• **INFORMATION GIVEN**
>> START
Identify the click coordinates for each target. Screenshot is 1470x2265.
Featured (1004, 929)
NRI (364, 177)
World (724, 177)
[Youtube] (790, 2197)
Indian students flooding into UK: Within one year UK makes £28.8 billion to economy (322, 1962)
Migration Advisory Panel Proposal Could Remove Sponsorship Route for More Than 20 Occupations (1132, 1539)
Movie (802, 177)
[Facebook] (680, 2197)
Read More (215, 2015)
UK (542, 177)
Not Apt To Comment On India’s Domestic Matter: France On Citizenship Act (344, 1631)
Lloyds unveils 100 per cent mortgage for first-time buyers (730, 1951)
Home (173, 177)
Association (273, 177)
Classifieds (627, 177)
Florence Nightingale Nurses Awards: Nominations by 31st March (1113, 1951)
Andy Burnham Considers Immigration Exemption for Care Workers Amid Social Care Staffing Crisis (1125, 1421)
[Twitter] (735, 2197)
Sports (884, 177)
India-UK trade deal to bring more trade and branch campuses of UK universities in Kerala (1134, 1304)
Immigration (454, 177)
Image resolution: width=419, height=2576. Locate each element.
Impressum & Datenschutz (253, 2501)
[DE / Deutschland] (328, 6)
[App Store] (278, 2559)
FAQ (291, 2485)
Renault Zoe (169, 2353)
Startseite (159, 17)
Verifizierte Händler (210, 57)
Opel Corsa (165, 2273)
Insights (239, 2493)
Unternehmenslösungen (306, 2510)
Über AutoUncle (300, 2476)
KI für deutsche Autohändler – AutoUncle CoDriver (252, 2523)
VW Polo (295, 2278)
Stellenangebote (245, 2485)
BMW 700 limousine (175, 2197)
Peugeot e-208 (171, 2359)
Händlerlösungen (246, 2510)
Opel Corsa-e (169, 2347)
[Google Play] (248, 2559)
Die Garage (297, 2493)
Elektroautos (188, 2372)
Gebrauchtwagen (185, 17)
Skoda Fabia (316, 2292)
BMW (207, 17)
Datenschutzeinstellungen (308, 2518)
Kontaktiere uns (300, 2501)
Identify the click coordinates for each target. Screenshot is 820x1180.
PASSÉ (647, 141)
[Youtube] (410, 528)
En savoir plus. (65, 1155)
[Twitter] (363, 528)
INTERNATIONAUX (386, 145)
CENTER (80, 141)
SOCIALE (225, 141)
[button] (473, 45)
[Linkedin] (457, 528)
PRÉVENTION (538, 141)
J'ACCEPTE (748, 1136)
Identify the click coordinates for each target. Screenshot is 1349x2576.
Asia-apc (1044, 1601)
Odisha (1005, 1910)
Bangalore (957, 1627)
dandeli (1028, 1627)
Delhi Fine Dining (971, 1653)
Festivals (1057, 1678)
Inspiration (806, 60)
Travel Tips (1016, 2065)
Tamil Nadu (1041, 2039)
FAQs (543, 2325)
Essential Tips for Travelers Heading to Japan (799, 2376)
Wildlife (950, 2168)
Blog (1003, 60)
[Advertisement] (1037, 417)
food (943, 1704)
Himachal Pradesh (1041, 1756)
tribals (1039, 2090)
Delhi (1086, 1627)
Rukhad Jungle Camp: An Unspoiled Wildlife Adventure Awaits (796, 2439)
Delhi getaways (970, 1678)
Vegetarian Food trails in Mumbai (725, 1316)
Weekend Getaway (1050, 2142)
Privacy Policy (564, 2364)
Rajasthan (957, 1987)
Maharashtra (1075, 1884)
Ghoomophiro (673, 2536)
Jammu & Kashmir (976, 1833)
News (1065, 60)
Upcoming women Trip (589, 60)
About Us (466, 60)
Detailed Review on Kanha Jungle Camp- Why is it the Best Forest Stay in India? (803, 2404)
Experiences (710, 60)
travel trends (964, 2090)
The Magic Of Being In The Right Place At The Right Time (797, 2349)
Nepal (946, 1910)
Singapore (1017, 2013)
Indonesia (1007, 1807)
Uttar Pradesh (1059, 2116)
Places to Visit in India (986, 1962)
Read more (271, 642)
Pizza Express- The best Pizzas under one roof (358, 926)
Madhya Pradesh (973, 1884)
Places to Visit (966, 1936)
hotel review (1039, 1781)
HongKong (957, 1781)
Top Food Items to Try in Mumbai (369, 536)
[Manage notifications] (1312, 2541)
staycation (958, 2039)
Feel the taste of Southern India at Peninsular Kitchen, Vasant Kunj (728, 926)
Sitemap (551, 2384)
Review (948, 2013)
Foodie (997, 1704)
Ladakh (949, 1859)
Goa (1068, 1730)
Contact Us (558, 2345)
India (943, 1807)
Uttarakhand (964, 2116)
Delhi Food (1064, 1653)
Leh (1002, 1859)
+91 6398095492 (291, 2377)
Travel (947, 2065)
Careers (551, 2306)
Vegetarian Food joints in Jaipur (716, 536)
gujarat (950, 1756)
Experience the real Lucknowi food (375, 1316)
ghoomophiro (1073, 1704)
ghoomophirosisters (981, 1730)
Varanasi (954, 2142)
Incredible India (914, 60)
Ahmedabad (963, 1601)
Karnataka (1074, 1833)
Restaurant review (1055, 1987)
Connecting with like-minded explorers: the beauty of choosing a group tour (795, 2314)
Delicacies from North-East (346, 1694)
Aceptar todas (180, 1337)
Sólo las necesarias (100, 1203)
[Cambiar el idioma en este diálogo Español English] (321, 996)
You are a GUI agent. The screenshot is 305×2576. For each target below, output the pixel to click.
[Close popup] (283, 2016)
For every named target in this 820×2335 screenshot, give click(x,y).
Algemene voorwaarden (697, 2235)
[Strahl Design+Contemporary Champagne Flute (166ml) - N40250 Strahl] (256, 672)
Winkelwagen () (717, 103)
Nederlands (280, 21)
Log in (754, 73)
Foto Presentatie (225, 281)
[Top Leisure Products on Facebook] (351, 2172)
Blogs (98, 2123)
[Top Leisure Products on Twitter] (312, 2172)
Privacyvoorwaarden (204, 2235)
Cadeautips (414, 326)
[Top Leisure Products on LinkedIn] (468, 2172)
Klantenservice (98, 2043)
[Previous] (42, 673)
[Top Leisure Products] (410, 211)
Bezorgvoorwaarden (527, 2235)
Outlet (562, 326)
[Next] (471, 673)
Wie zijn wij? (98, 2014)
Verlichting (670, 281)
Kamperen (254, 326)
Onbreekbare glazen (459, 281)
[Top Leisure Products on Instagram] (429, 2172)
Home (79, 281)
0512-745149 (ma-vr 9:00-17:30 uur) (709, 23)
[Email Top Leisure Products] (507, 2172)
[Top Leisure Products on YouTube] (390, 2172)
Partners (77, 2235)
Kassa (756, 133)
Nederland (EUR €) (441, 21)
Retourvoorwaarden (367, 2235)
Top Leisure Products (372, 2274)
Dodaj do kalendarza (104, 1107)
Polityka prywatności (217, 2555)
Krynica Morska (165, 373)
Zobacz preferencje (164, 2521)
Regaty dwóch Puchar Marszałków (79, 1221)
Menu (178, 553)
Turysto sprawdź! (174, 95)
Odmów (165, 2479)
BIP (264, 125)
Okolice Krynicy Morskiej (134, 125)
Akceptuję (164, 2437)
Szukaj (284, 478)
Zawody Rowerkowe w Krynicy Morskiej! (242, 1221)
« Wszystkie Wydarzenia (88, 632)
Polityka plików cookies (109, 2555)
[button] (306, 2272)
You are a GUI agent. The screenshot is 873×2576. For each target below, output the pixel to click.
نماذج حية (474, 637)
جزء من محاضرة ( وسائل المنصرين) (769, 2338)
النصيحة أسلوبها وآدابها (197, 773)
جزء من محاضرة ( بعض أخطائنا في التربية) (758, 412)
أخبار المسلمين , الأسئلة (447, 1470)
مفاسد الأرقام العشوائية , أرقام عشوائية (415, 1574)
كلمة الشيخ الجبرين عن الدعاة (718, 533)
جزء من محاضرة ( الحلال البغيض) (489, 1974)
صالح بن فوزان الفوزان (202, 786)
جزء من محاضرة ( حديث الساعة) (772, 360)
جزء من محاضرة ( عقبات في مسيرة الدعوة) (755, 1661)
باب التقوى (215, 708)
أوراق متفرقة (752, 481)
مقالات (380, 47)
>> END
• **EXERCISE DETAILS**
Copy out the records word for word, starting at the line that contains "Ghoomophiro (673, 2536)" and ending at the line that contains "Travel (947, 2065)", both included.

• **RESPONSE TO THIS EXERCISE**
Ghoomophiro (673, 2536)
Jammu & Kashmir (976, 1833)
News (1065, 60)
Upcoming women Trip (589, 60)
About Us (466, 60)
Detailed Review on Kanha Jungle Camp- Why is it the Best Forest Stay in India? (803, 2404)
Experiences (710, 60)
travel trends (964, 2090)
The Magic Of Being In The Right Place At The Right Time (797, 2349)
Nepal (946, 1910)
Singapore (1017, 2013)
Indonesia (1007, 1807)
Uttar Pradesh (1059, 2116)
Places to Visit in India (986, 1962)
Read more (271, 642)
Pizza Express- The best Pizzas under one roof (358, 926)
Madhya Pradesh (973, 1884)
Places to Visit (966, 1936)
hotel review (1039, 1781)
HongKong (957, 1781)
Top Food Items to Try in Mumbai (369, 536)
[Manage notifications] (1312, 2541)
staycation (958, 2039)
Feel the taste of Southern India at Peninsular Kitchen, Vasant Kunj (728, 926)
Sitemap (551, 2384)
Review (948, 2013)
Foodie (997, 1704)
Ladakh (949, 1859)
Goa (1068, 1730)
Contact Us (558, 2345)
India (943, 1807)
Uttarakhand (964, 2116)
Delhi Food (1064, 1653)
Leh (1002, 1859)
+91 6398095492 (291, 2377)
Travel (947, 2065)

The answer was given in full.